[Direction]: Copy out every line of the records below word for word, leaving out the pictures.

[Information shown]:
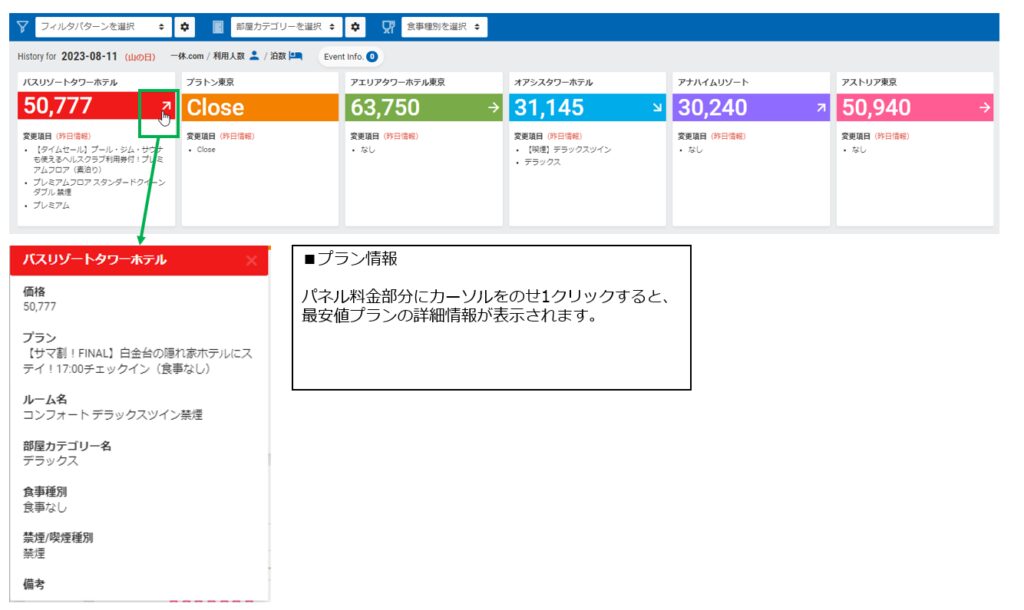Click the History date 2023-08-11
Viewport: 1024px width, 610px height.
[90, 57]
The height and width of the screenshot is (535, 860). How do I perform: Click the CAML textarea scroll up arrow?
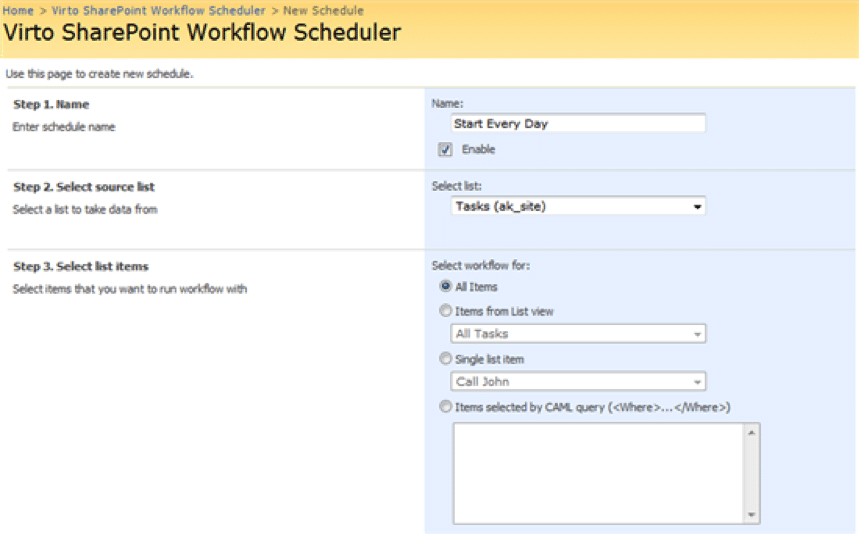751,433

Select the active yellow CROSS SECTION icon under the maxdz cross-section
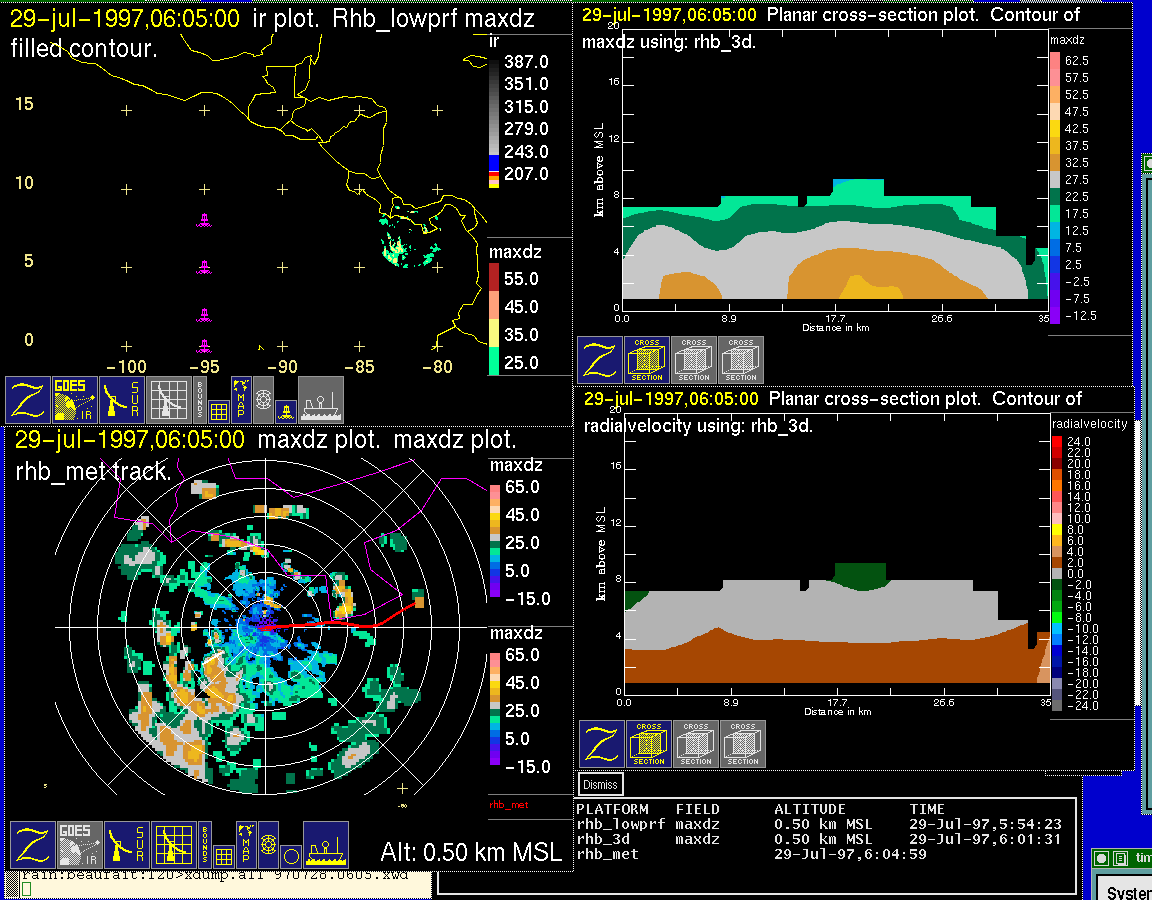[647, 360]
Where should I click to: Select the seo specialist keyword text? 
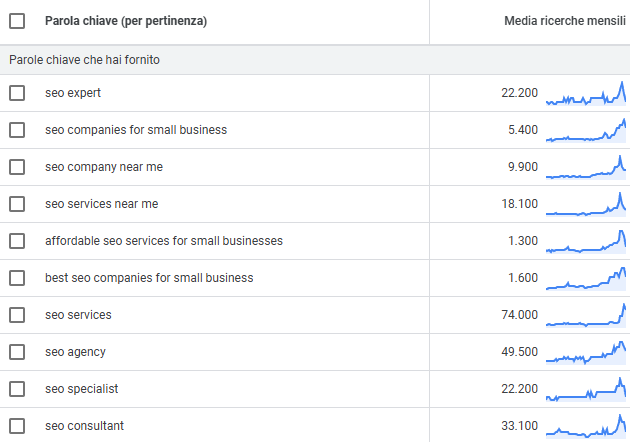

[Exercise output]:
Click the History date 2023-08-11
Viewport: 1024px width, 610px height.
[90, 57]
The height and width of the screenshot is (535, 860). How do I perform: Click the CAML textarea scroll up arrow?
751,433

Select the active yellow CROSS SECTION icon under the maxdz cross-section
[647, 360]
Where should I click to: Select the seo specialist keyword text? 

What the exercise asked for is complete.